Irish Patients will Lose Out on Major Sight Loss Breakthroughs if Government Does Not Act Now

Irish Patients will Lose Out on Major Sight Loss Breakthroughs if Government Does Not Act Now

– As major international conference on vision research takes place, Fighting Blindness calls for National Registry of Patients with Eye Disease –

– Conference hears from those at the vanguard of research and offers patients a rare opportunity to ask questions of world experts –

– Among speakers are inventor of “bionic eye”, and researchers using space imaging technology to image cells in the retina, and proteins from algae to restore vision –

– Number of people with sight loss expected to climb
from 224,000 to 272,000 by 2020 –

Date of issue: Friday, November 6 2015
Fighting Blindness, one of Ireland’s leading patient-led charities, has today called on the Government to support its National Patient Registry for Rare Inherited Retinal Diseases and to use it as a model to capture more common eye diseases by developing a National Registry of Patients with Eye Disease. The charity is highlighting the critical importance of a register to expedite the process of therapeutic development and ensure that patients have equitable and timely access to cutting-edge treatments and therapies as they emerge. The call was made at Retina 2015, a major international conference organised by Fighting Blindness and supported by Novartis featuring of some of the world’s leading experts on sight loss. The event is taking place in Croke Park, Dublin today, Friday November 6, and tomorrow, Saturday November 7.

Among the conference key speakers are:

  • Professor Eberhart Zrenner, Tübingen Center for Ophthalmology, Germany, the inventor of the subretinal implant or “bionic eye” which aims to give artificial vision back to blind patients
  • Dr Joseph Carroll, Medical College of Wisconsin (USA), who is using adaptive optics, originally developed for imaging deep into space, to image the retina and enable specific cells to be targeted with gene therapies. Dr Carroll’s father hails from New Ross, Co. Wexford
  • Professor John Flannery, University of California, Berkeley (USA), whose optogenetics research is focusing on using proteins from algae to restore sight
  • Dr Shannon Boye, University of Florida (USA), who is developing a gene therapy to treat the most common cause of blindness in children
  • Jason Smyth, the fastest paralympian on the planet, who has Stargardt disease, the juvenile form of macular degeneration
  • and Mr Aodhán Ó Ríordáin TD, Minister of State, Department of Justice & Equality.

With sight loss affecting some 224,000 people in Ireland currently and projected to rise to 272,000 by the year 2020, Fighting Blindness is prioritising the importance of vision research, having to date invested over €15 million across more than 70 research projects.

Avril Daly, Chief Executive, Fighting Blindness, is calling for joined-up thinking from Government so that people experiencing sight loss here will not be left behind when it comes to clinical trials or new approved therapies:

“This conference focuses on the stunning advances in retinal research that will not only slow progression or arrest sight loss, but have the potential to restore vision.

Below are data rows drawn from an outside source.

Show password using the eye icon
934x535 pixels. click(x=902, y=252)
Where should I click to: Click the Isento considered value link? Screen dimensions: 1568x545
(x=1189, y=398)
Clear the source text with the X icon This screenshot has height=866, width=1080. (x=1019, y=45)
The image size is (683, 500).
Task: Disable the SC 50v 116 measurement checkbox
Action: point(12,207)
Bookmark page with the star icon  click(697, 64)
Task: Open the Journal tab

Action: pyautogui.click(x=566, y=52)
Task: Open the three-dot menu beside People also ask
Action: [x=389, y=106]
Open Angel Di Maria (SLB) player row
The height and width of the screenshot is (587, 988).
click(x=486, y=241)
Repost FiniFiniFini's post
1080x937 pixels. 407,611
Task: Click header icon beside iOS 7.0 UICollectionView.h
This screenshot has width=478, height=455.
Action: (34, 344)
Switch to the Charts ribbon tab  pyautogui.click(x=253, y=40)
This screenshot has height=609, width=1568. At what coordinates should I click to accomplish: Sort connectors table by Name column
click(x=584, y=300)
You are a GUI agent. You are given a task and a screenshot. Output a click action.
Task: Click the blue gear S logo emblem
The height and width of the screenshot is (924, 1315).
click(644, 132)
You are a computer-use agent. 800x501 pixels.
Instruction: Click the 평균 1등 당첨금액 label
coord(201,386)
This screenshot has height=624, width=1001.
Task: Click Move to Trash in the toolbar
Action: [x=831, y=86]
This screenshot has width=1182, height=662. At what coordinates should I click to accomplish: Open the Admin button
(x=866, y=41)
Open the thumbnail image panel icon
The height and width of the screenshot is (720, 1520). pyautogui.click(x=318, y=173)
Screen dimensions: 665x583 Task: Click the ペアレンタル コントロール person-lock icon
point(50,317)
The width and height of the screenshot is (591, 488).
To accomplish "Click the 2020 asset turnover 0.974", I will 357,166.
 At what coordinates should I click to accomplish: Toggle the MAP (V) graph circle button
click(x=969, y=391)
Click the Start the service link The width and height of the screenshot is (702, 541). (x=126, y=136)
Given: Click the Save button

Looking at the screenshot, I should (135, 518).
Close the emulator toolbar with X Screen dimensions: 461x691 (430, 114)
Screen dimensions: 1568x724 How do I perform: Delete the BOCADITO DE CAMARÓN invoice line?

However, to be able to benefit, those affected will need to know their precise diagnosis so that the specific problem can be repaired. Fighting Blindness has already put in a place a register for people with rare inherited eye conditions—Target 5,000—which identifies the genetic cause of a person’s condition, but we now need to go one step further. The Government needs to understand that the model of healthcare is changing and if patients in Ireland are to receive the most up-to-date treatments for unmet needs, registers for not only rare but common diseases too should be developed. Target 5,000 offers an excellent model and infrastructure on which to develop a National Registry of Patients with Eye Disease, including the more common conditions such as age-related macular degeneration, and we would urge the Government to build on its success. We call on the Minister for Health to make this a public health priority.”

Minister of State, Aodhán Ó Ríordáin TD, Department of Justice & Equality, officially opened the conference, underlining the importance of empowering patients:

“Retina 2015 provides a unique opportunity for clinicians and scientists on home soil to inform their own clinical and scientific practice by hearing first-hand from some of the most eminent researchers around the globe. It is also an opportunity for patients to be equal partners in learning from, and asking questions of, researchers on the latest innovations, therapies and treatments. My hope is that it will offer great hope and serve to inspire people about what the future potentially holds for them and for others who develop eye conditions.”

Jason Smyth, the fastest paralympian on the planet, fresh from his 100m T13 category gold medal victory in the Paralympic Athletics World Championships in Qatar is welcoming the opportunity for patients to ask questions of doctors and researchers:

“As someone living with Stargardt disease and 10 per cent vision, it really is a fantastic opportunity to be in the same room as some of the world’s leading experts and find out about the latest treatments and therapies. I want to echo the call of Fighting Blindness in asking that the Government put in place the structures now so that as soon as new therapies become available patients can access them. The Irish government has previously committed to the objectives of the World Health Organisation’s Vision 2020 which aims to eliminate avoidable blindness by 2020. So let’s play our collective part in making that vision a reality.”

Professor Eberhart Zrenner, Tübingen Center for Ophthalmology, Germany, the inventor of the subretinal implant or “bionic eye”, believes that we are at a key time for patients with a range of eye conditions:

“Many patients who have received electronic retinal implant technology have reported some restoration of vision and the ability to distinguish faces, identify mid-sized objects, including phones, and some of them even the ability to read letters. This is a pivotal time in vision research as new therapies—whether they be gene therapies, stem cell therapies, drug therapies, electrostimulation, retinal implants—become available to help patients maintain or regain some vision, making real what was once considered impossible. Never has there been a more exciting time in global vision research. People with sight loss can be very hopeful for the future.”

For David Keegan, Consultant Ophthalmic Surgeon at the Mater Misericordiae University Hospital in Dublin and Fighting Blindness board member, gene therapy is a “game changer”:

“So often we talk about research but now we can actually realistically talk about treatments for blindness. Gene therapy for the eye—where the defective disease-causing gene is replaced—is the game changer. By way of example, an eye gene therapy for a condition known as LCA (Leber congenital amaurosis), the most common type of childhood blindness, is already on course to become the first gene therapy approved by the US Food & Drug Administration for any condition. Of course, it is early days—this is one gene therapy for one specific eye condition—but it illustrates the enormous strides being made.”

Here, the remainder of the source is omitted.